# Bagyard VS Airlift XL front/rear strut



## kilimats (Mar 5, 2006)

I compared pricing between the two, Would you pay $500 extra to get Bagyard front/rear vs Airlift XL? and why..

I need to make a move, wallet hurts 


Badyard doesnt need drilling and is more reliable/better built from what i read/heard but I need more justification


----------



## scrubinadub (Jan 18, 2009)

This Is something I want to know as well, I am going air soon on my mk4 aswell but haven't have time to search and figured if I posted this question everyone will just say search, so I am glad u started the thread instead lol.
opcorn:


----------



## kilimats (Mar 5, 2006)

scrubinadub said:


> This Is something I want to know as well, I am going air soon on my mk4 aswell but haven't have time to search and figured if I posted this question everyone will just say search, so I am glad u started the thread instead lol.
> opcorn:


Airlift XL is pretty new so you won't find much by searching


----------



## msuzuki126 (Jun 15, 2007)

airlift is in the U.S. justt sayin


----------



## kilimats (Mar 5, 2006)

msuzuki126 said:


> airlift is in the U.S. justt sayin


So warranty replacement would be quicker/easier you mean ?


----------



## msuzuki126 (Jun 15, 2007)

kilimats said:


> So warranty replacement would be quicker/easier you mean ?


IMO yes which seals the deal for me. [email protected] and airlift company have given me perfect customer support


----------



## Ben from RI (Jun 5, 2009)

kilimats said:


> So warranty replacement would be quicker/easier you mean ?


Now your getting somewhere 

Airlift and their distributors have been more then helpful with everything I've done so far. 
I can say that I've only heard good things about ORT and the bagyard operation they have running but I guess the price shows through in the end


----------



## TurboTrucka (Nov 18, 2002)

Ben from RI said:


> Now your getting somewhere
> 
> Airlift and their distributors have been more then helpful with everything I've done so far.
> I can say that I've only heard good things about ORT and the bagyard operation they have running but I guess the price shows through in the end


While I own a MKV, I think my decision is something others would consider: Sure, the Bagyards are quite a bit more expensive, and take a lot longer to receive, BUT they will also allow me to lay flat out if need be while retaining my sway bar, single bellow bag(Supremes, not Bombers. no popping, not a big deal but would make me strangle someone), rear bags will not require me to modify ANYTHING. I don't have to cut my top nipple off, grind the crap out of the lower control arm, ect... All of these things were contributing factors leading to my decision to go with Bagyard over Airlift.

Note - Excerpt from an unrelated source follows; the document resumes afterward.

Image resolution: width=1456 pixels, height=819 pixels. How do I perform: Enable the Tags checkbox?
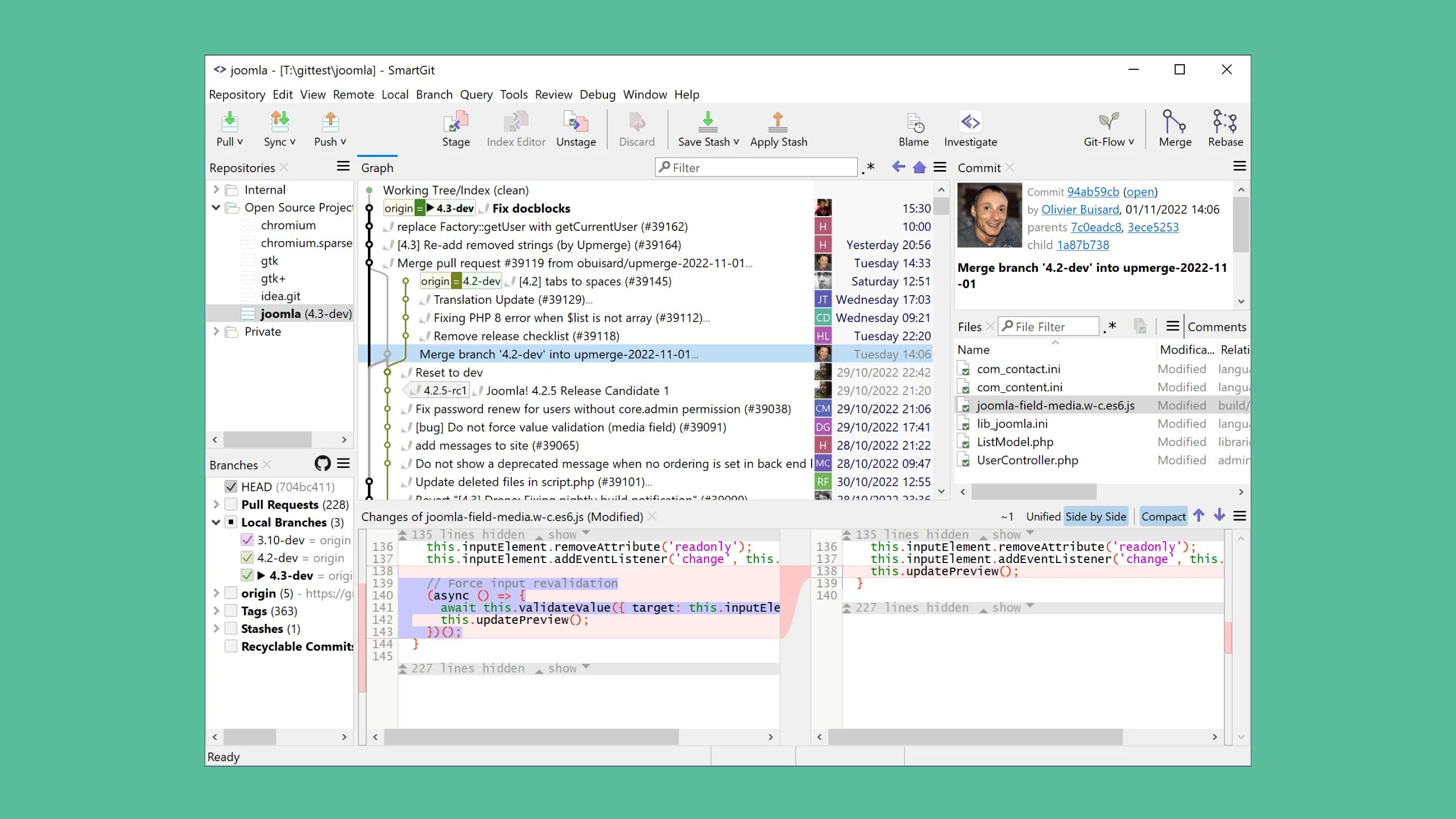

Plus, they look soo good. I don't know if I'll want to put them on the car and get them dirty. 

I don't think you can go wrong with either, it's just what you think is more important in the long run.


----------



## hunterkb (Nov 20, 2009)

msuzuki126 said:


> IMO yes which seals the deal for me. [email protected] and airlift company have given me perfect customer support


x2 i would back either company any day


----------



## .:BULLFROG:. (Apr 6, 2010)

I thought you were staying "static" with the new wheels
Seriously the xl's seem to be great for what they are, and the customer service through bagriders has created them a great reputation


----------



## cabbywitha 16v-T (Apr 1, 2009)

BY all the way, ive never EVER had a problem with _"overnight parts from japan!"_ Austria/USA and i live in Australia!, i spoke to a number of air supply businesses mainly in the US and the only company who had REAL time for me was ORT... so i paid the extra and got BY's..... soo glad i did.... i have faith the struts themselves wont fail, and if i blow a line or fitting i visit my local lowrider shop anyways....

dom


----------



## guesswho (May 9, 2009)

i havent had either (i have mason-techs) so my opinion doesnt count for much, but i will say that i have talked to both andrew and will and BOTH were EXTREMELY helpful. always answered all questions in a timely manner and never left me hanging. so i'd say customer service is pretty much even on both ends. as far as quality goes, couldnt tell. i HAVE rode on BYs though and I will say that i was EXTREMELY impressed with the ride quality. as far as which one i will order, that all depends on when my car gets out of the body shop and what my damn tax return looks like... the BYs are more expensive, but the reviews are ridiculously in love with them. The bagriders' stuff seems to be an awesome price for the quality so i guess it would all come down to what i can afford/am willing to spend. you always get what you pay for though and when it comes to a car, i think quality should win out hands down. i'll probably ride in a bagriders equipped car before i make my decision though in order to compare. you should do the same if at all possible for you :thumbup:


----------



## DUB0RA (Aug 10, 2007)

guesswho said:


> The bagriders' stuff seems to be an awesome price for the quality so i guess it would all come down to what i can afford/am willing to spend. you always get what you pay for though and when it comes to a car, i think quality should win out hands down. i'll probably ride in a bagriders equipped car before i make my decision though in order to compare. you should do the same if at all possible for you :thumbup:


im pretty much in the same boat. im looking at the same companys and having trouble on deciding which one im better off with. i dont mind spending the extra money for bagyard. i havent been able to find much on the Airlift XL's and the bagriders site is down at the moment :banghead:


----------



## UghRice (Sep 8, 2010)

Another thing to consider is that on top of the extra money you're paying for the BY front struts/bags, you need to buy rear shocks as well (or so I have read)


----------



## vr6vdub97 (Sep 27, 2004)

I can only speak for Bagyard and ORT because I havent bought or dealt with other airride companies, but I love my bombers and have had zero issues with them (knock on wood). 

Andrew was and is helpful with any questions or problems I have had. I had a coupler randomly blow out and I called him and he met me at Dresden Autowerks in like a half hour and we had it fixed.

IMO worth the extra money :beer::heart:


----------